As a homeowner, you might be thinking that a commercial loan process will be similar to a residential mortgage. While some loan guidelines are similar, there are major differences.

  • CRE loans are designed to finance income-producing properties that rent space to businesses. For this reason, individuals rarely qualify for these loans.
  • Commercial loans are usually granted to business entities. Developers, trusts, funds, and corporations tend to be the most common recipients of these loans.
  • While credit worthiness is required for both residential and CRE loans, commercial lenders’ underwriters will examine the property’s potential income production when deciding whether to approve a loan request.

Now that we’ve covered the basics of CRE loans, it’s time to focus on how rising interest rates may affect these investments.


Commercial real estate buildings that offer open-plan options are increasingly popular with companies planning to bring remote workers back to the office.

 

Rates, Inflation, and Commercial Real Estate Investments

Even though inflation is typically painful for consumers — with the prices of just about everything rising faster than wages — these pain points don’t always transfer to CRE investors. However, you may be nervous about 2022 inflation figures and the possibility of a future recession, especially if you remember the lingering 1980s recession.

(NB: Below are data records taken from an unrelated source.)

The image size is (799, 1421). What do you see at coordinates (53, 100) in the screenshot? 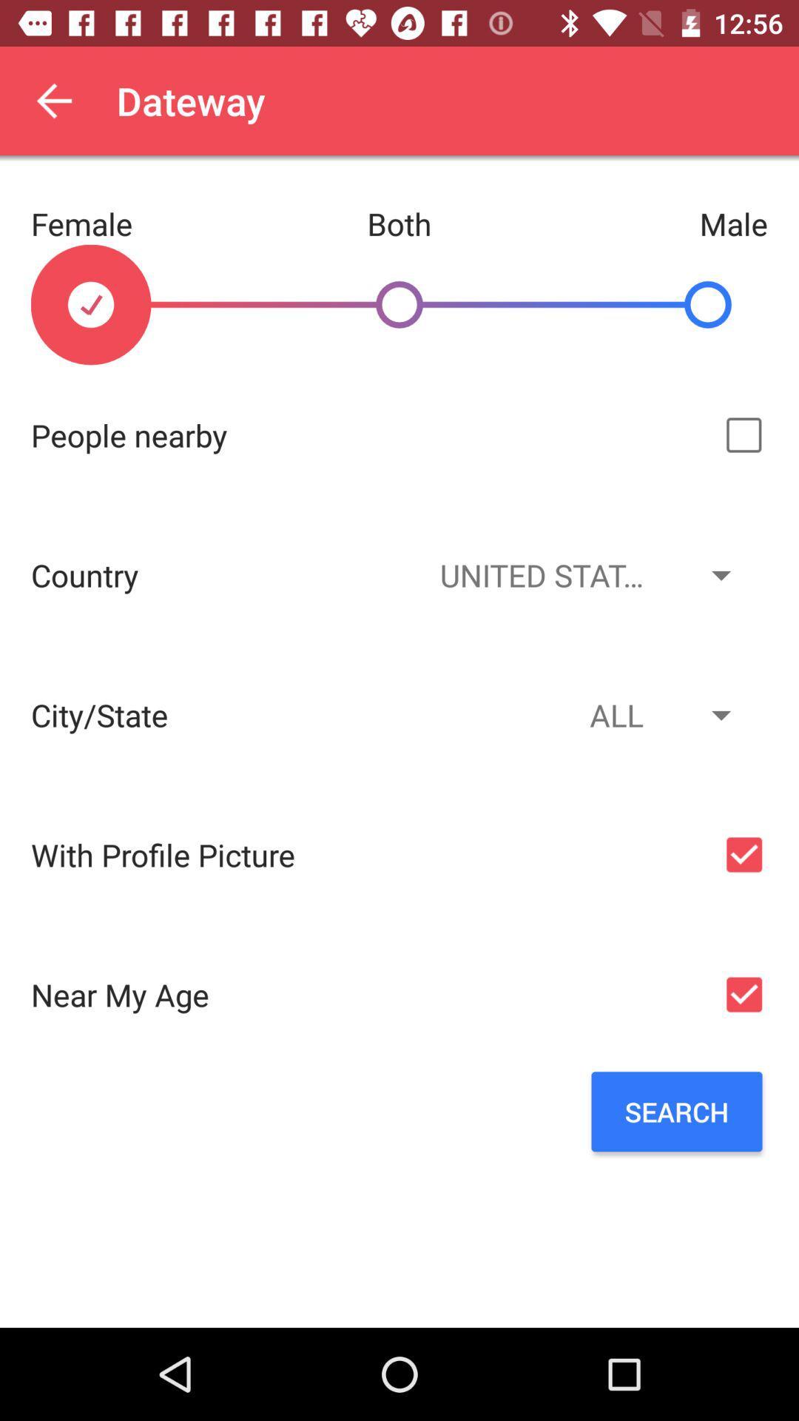
I see `previous` at bounding box center [53, 100].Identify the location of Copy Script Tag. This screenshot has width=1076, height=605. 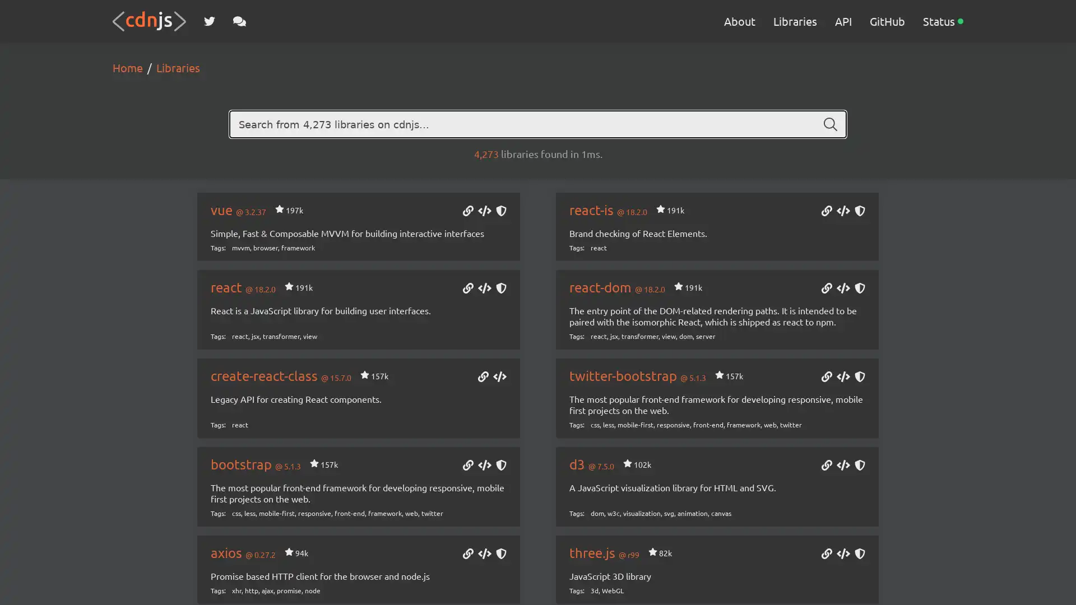
(484, 289).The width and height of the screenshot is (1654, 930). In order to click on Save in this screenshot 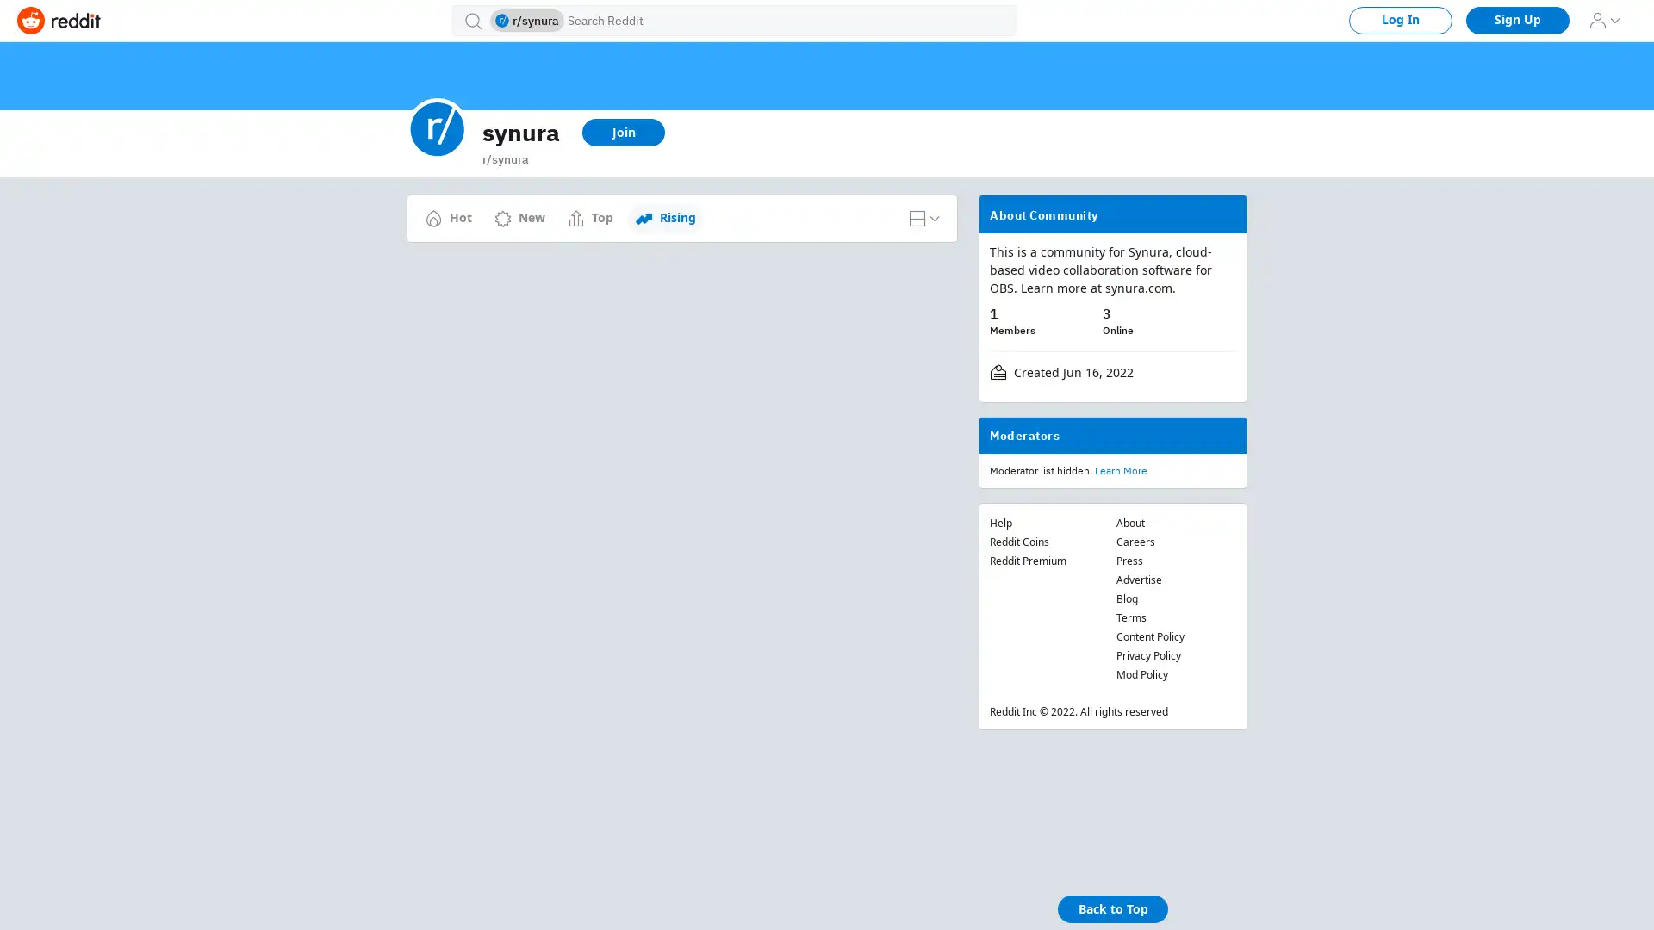, I will do `click(637, 346)`.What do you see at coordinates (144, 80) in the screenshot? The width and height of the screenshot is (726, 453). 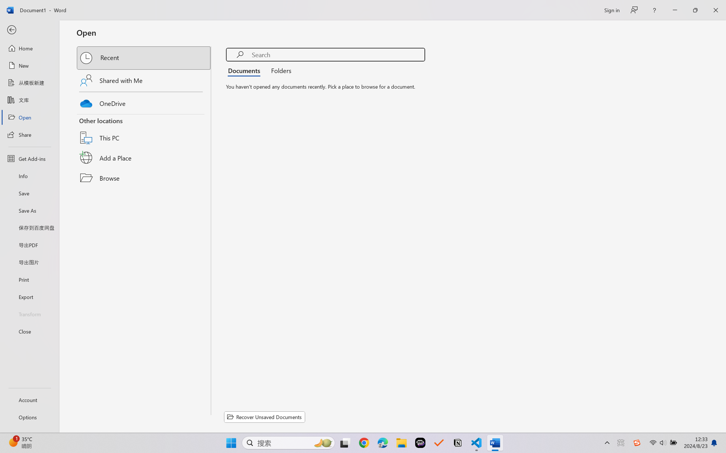 I see `'Shared with Me'` at bounding box center [144, 80].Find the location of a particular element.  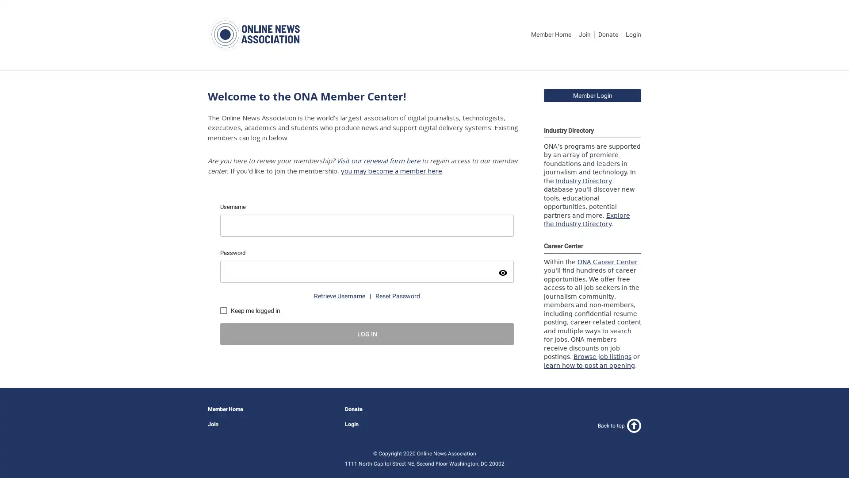

LOG IN is located at coordinates (367, 334). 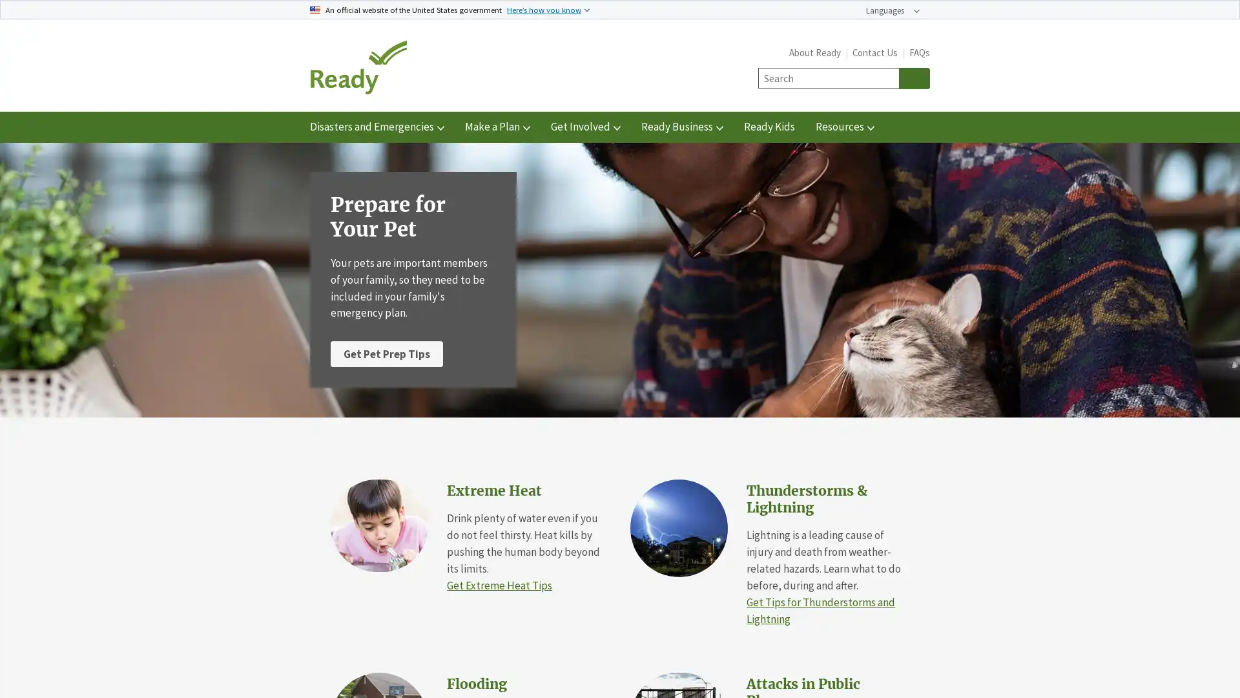 I want to click on Resources, so click(x=845, y=127).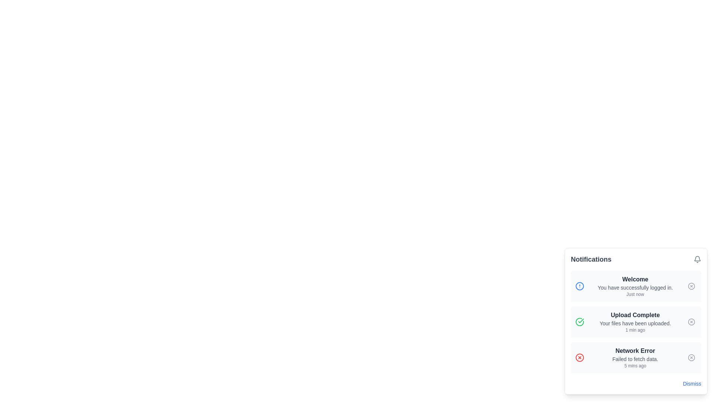 This screenshot has height=402, width=715. I want to click on the 'Dismiss' textual hyperlink located at the bottom-right corner of the notifications panel, so click(692, 384).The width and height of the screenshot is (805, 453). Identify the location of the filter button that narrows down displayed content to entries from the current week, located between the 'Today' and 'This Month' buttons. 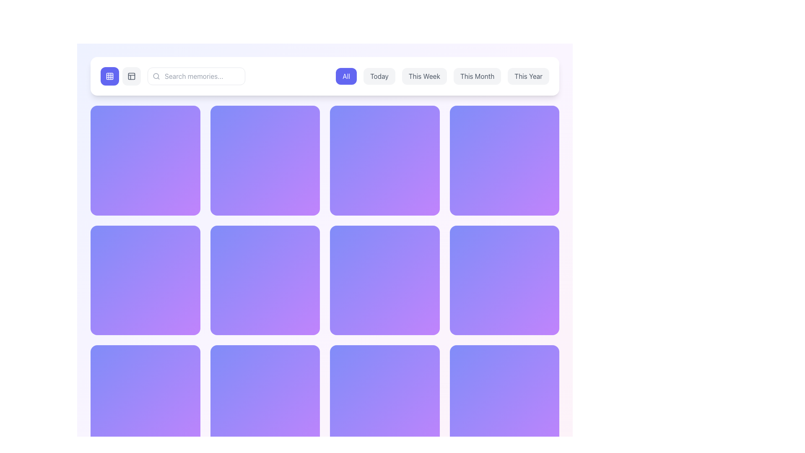
(424, 76).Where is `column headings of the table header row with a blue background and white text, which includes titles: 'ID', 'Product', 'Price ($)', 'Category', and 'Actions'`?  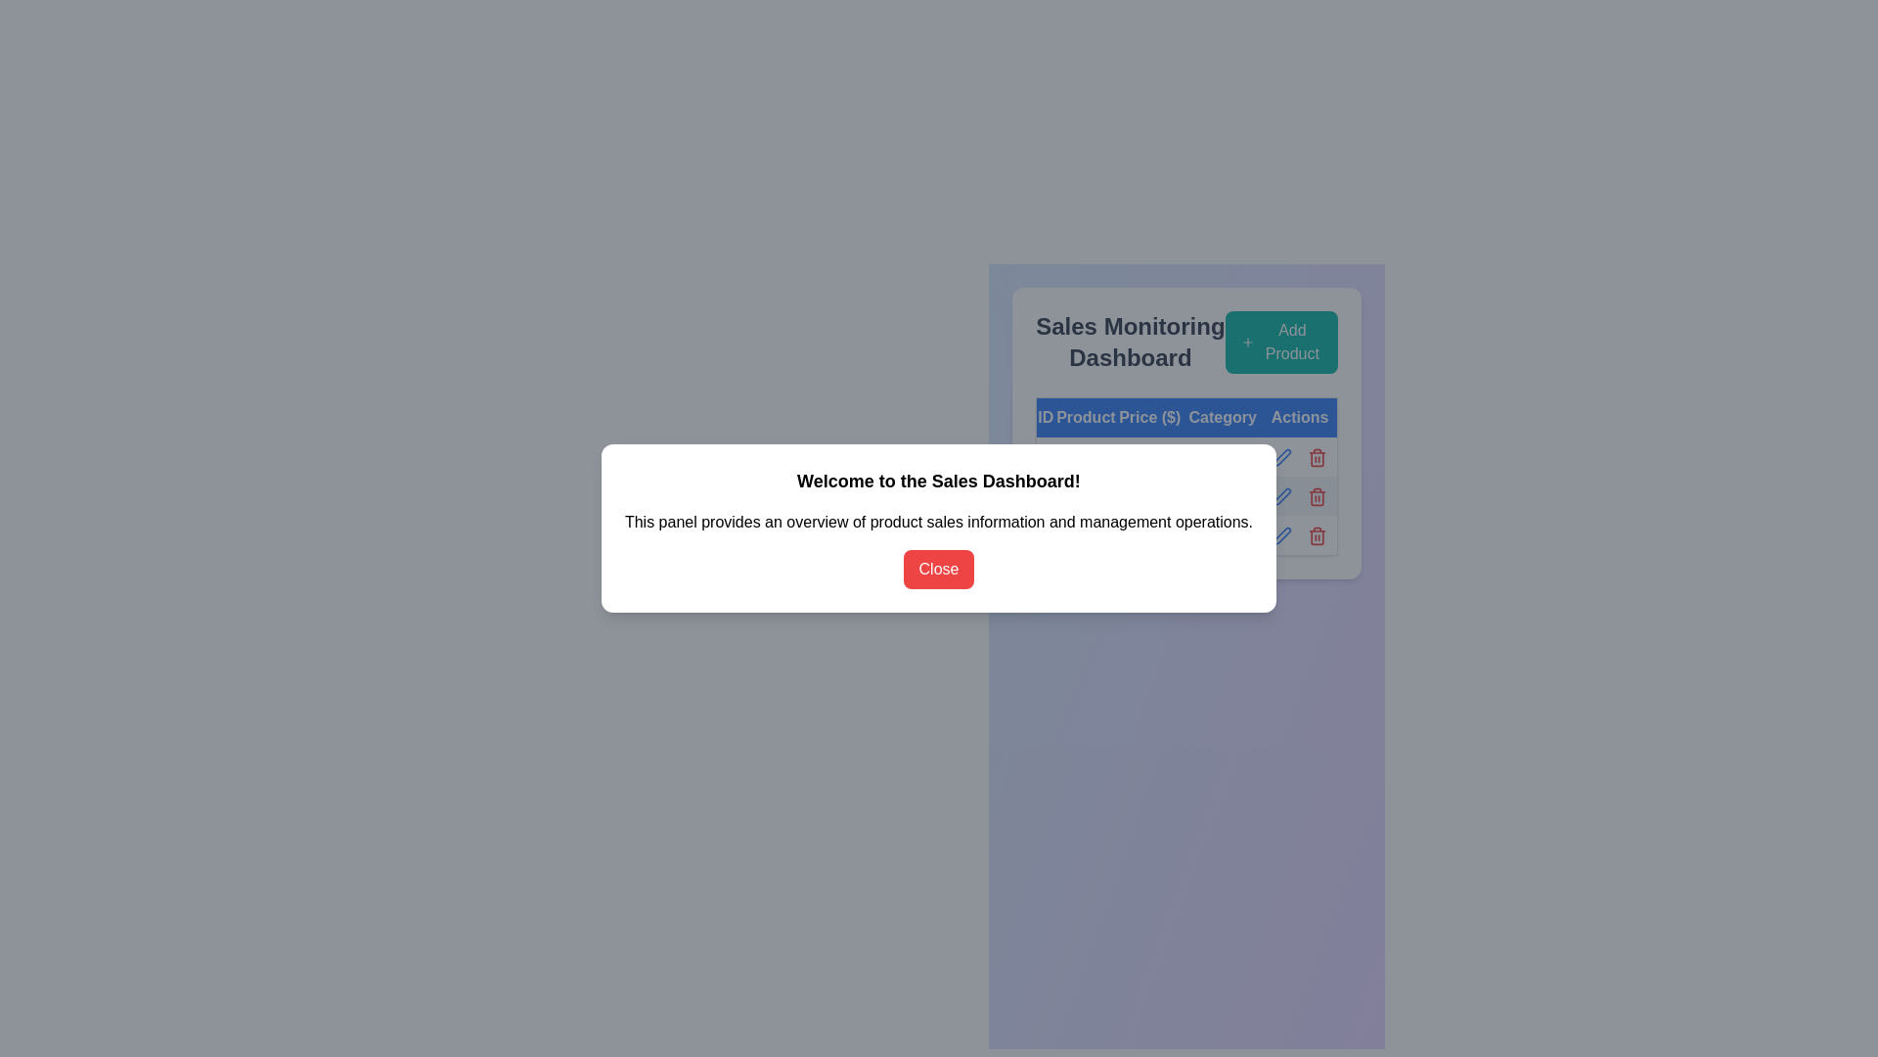 column headings of the table header row with a blue background and white text, which includes titles: 'ID', 'Product', 'Price ($)', 'Category', and 'Actions' is located at coordinates (1186, 416).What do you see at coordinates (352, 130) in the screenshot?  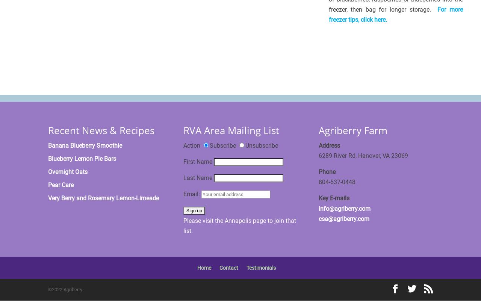 I see `'Agriberry Farm'` at bounding box center [352, 130]. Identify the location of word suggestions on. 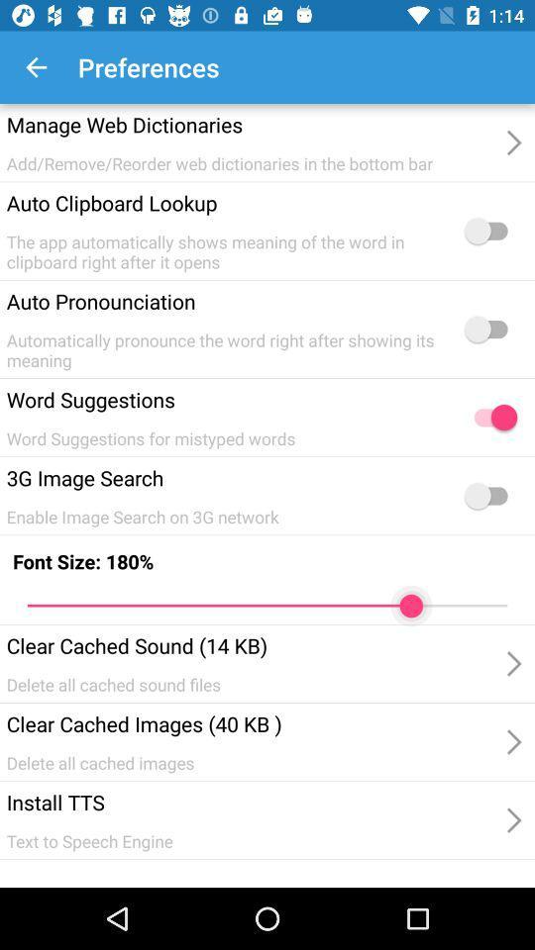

But there are major differences between today’s and yesterday’s high interest rate environments and some good news for today’s CRE investors.

  • Even though inflation rose rapidly during the first half of 2022, unemployment numbers remained at near-historic lows. During the 1980s recession, unemployment topped 10%.
  • 2022’s economic climate is distorted by supply chain disruptions and increased energy and labor costs. However, these were created by the COVID pandemic, which is slowing due to improved vaccines and milder variants.
  • Rising labor costs and supply chain issues are limiting new construction development, which benefits owners of CRE properties.

Low unemployment and building material shortages are two reasons CRE investments thrive in rising interest rate environments. Here’s one more.

Locating Real Estate for Today’s Workforce

Recent research has found that, although there has been a major shift towards home offices and remote workers, the demand for commercial office space is strong.

  • As more companies summon workers back to the office and new office lease agreements are being signed, their property managers are being tasked to find not just any office: they need offices that reward and retain staff.
  • Recent research supports the need for modern, collaborative workspace, with 90% of today’s professionals putting more value on their work experience than their compensation.
  • Your task? Focus on finding real estate that offers, or is ready for, your new tenants to add amenities and technology that will create the ideal work environments.


Open floor plans, standing desk options and plenty of sunlight can help create the work environments in demand by today’s young professionals.

 

In addition to making the right CRE investment choices based on your future tenants, there are other ways to minimize reductions to profitability due to rising interest rates.

Minimizing Costs Before and After Purchase

While CRE investments offer a hedge against rising rates, owners and managers still need to follow these guidelines to retain acceptable profit margins.

  • Before compiling a shortlist of possible purchases, have each one inspected by an inspector and/or engineer you choose and hire.
  • While your lender will probably have the building appraised for underwriting purposes, it’s essential that you know exactly what you’re buying. If an inspection turns up any problems, negotiate repairs before signing on the dotted line.
  • Opt for shorter-term leases. Here’s why: even though inflation rarely rises as quickly as in the first half of 2022, there is constantly a chance rates could rise faster than your tenants’ lease periods.

Do your research, stay diligent, and happy investing.